ROCT-Thunk-Interface icon indicating copy to clipboard operation
ROCT-Thunk-Interface copied to clipboard

Missing symbols in 5.7.0 release

Open tpkessler opened this issue 2 years ago • 10 comments

Hi! I'm packaging ROCm for Arch Linux. The new release of hsa-rocr now calls functions like hsaKmtWaitOnEvent_Ext or hsaKmtReplaceAsanHeaderPage.
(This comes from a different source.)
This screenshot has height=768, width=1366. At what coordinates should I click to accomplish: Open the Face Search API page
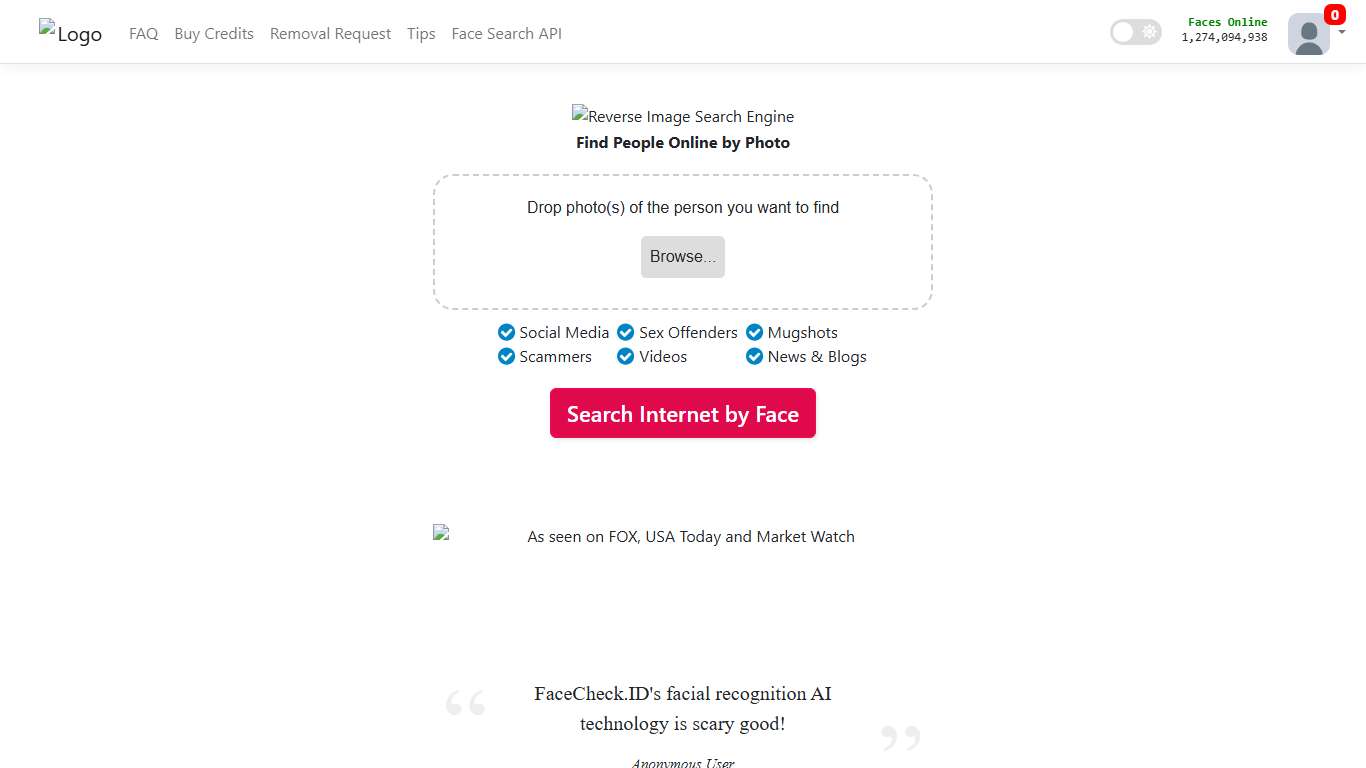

However, these functions are not part of version 5.7.0: I couldn't find matching declarations or definitions in the source code.

Example output when building rocminfo:

/usr/bin/ld: /opt/rocm/lib/libhsa-runtime64.so.1.11.0: undefined reference to `hsaKmtWaitOnMultipleEvents_Ext'
/usr/bin/ld: /opt/rocm/lib/libhsa-runtime64.so.1.11.0: undefined reference to `hsaKmtReplaceAsanHeaderPage'
/usr/bin/ld: /opt/rocm/lib/libhsa-runtime64.so.1.11.0: undefined reference to `hsaKmtWaitOnEvent_Ext'

Note that the static library in the ubuntu package does include the symbols:

nm /opt/rocm-5.7.0/lib/libhsakmt.a | grep -E "_Ext|Asan"
0000000000001200 T hsaKmtWaitOnEvent_Ext
0000000000000970 T hsaKmtWaitOnMultipleEvents_Ext
0000000000001430 T hsaKmtReplaceAsanHeaderPage
0000000000001440 T hsaKmtReturnAsanHeaderPage

Where do I find correct source code?

tpkessler avatar Sep 17 '23 14:09 tpkessler

@fxkamd @kentrussell Can you tell me where I find the source code for the missing symbols?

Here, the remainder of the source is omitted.